Quelles sont les conséquences de cette mise en garde ?

Par cette mise en garde, l’Arcom a considéré que « plusieurs déclarations venaient contredire ou minimiser le consensus scientifique existant sur le dérèglement climatique actuel, par un traitement manquant de rigueur et sans contradiction ».

Cette diffusion caractérise, selon l’autorité, une méconnaissance des obligations incombant à l’éditeur.

La première conséquence de cette mise en garde réside dans l’effet médiatique provoqué par sa diffusion. De ce point de vue, une mise en garde revêt essentiellement un caractère pédagogique.

L’envoi d’une mise en garde permet à l’autorité de signaler des comportements ou des actes qui, à eux seuls, ne justifieraient pas nécessairement l’envoi d’une mise en demeure, mais qui pourraient entraîner de telles conséquences en cas de répétition.

Il est également possible que ces mises en garde soient prises en compte par l’Arcom lors de l’examen des demandes d’autorisation de diffusion dont elle est saisie.

L’Arcom informe ainsi les éditeurs qu’elle est susceptible d’engager des procédures plus formelles pour de tels propos en cas de traitement similaire. Il semble ici que l’Arcom reproche à l’éditeur l’absence de contradiction ou de mise en perspective apportée par l’animateur en réponse aux propos de l’invité.

Comment les prérogatives de l’Arcom s’articulent-elles avec la liberté de communication ?

Comme l’indique son intitulé, la loi du 30 septembre 1986 a pour objet de protéger la liberté de communication tout en organisant son exercice. Comme le rappelle son article 1er, l’exercice de cette liberté constitue la règle et les éventuelles restrictions devraient demeurer l’exception.

L’usage d’une mise en garde, et non d’une mise en demeure, peut manifester la volonté de l’Arcom d’agir de manière proportionnée en adressant un signal à caractère préventif.

Les mises en garde relèvent en règle générale des actes dits de « droit souple ». Cette catégorie d’actes, qui inclut également les recommandations ou encore les prises de position adoptées par les autorités de régulation, n’édictent pas nécessairement d’obligations pour leurs destinataires, à la différence des lois, des règlements ou encore des sanctions administratives.

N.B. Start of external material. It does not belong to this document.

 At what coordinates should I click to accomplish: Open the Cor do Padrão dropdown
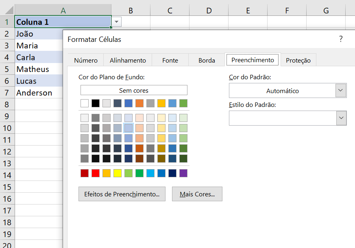[x=340, y=90]
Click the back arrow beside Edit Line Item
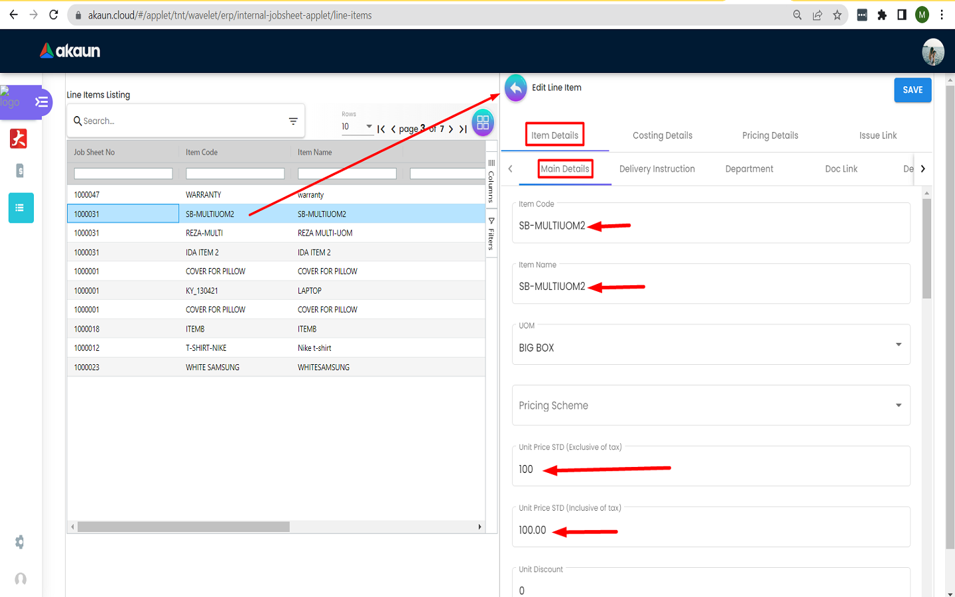Image resolution: width=955 pixels, height=597 pixels. coord(516,88)
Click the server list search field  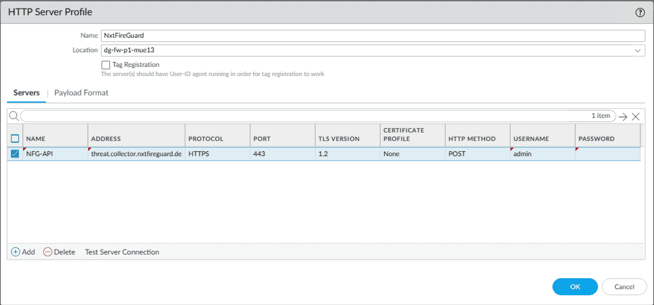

Dans certaines situations, les mises en garde peuvent faire l’objet d’un recours en annulation devant le juge administratif. Il en va notamment ainsi lorsqu’une mise en garde peut avoir des effets notables sur la situation de son destinataire ou lorsqu’elle a pour objet d’influer de manière significative sur les comportements des personnes. L’appréciation de la recevabilité du recours dépend donc de chaque espèce.

La possibilité de former un recours ne permet pas à elle seule de garantir le respect de la liberté de communication et des principes consacrés par la loi du 30 septembre 1986. Il incombe au juge de garantir, par sa jurisprudence, le caractère effectif de cette liberté.

S’agissant en particulier de la liberté éditoriale, le Conseil d’Etat a jugé qu’un éditeur peut définir une ligne « qui peut le conduire à faire intervenir à l’antenne des personnalités développant les thèses les plus controversées ». Le tempérament apporté à cette règle est que l’éditeur doit alors veiller à distinguer « entre la présentation des faits et leur commentaire et à l’expression de points de vue différents » (CE, 4 août 2023, SESI, n° 465759).

A la lumière de ces principes, un éditeur peut faire intervenir à l’antenne des personnalités développant des thèses controversées, y compris en matière de dérèglement climatique, mais l’attention des auditeurs doit être appelée sur le caractère subjectif et, le cas échéant, contestable ou contesté des propos tenus par l’orateur.

On peut néanmoins se demander si le régulateur n’approche pas les limites de sa compétence lorsqu’il se place sur ce terrain. Devrait-il demain rappeler à l’ordre une émission présentant des sujets très controversés tels que l’existence éventuelle de civilisations extraterrestres ou encore des hypothèses non démontrées concernant des faits divers passionnant l’opinion publique ?

Au-delà de la question de principe, il est en tout état de cause probable que les ressources humaines du régulateur ne le permettraient pas.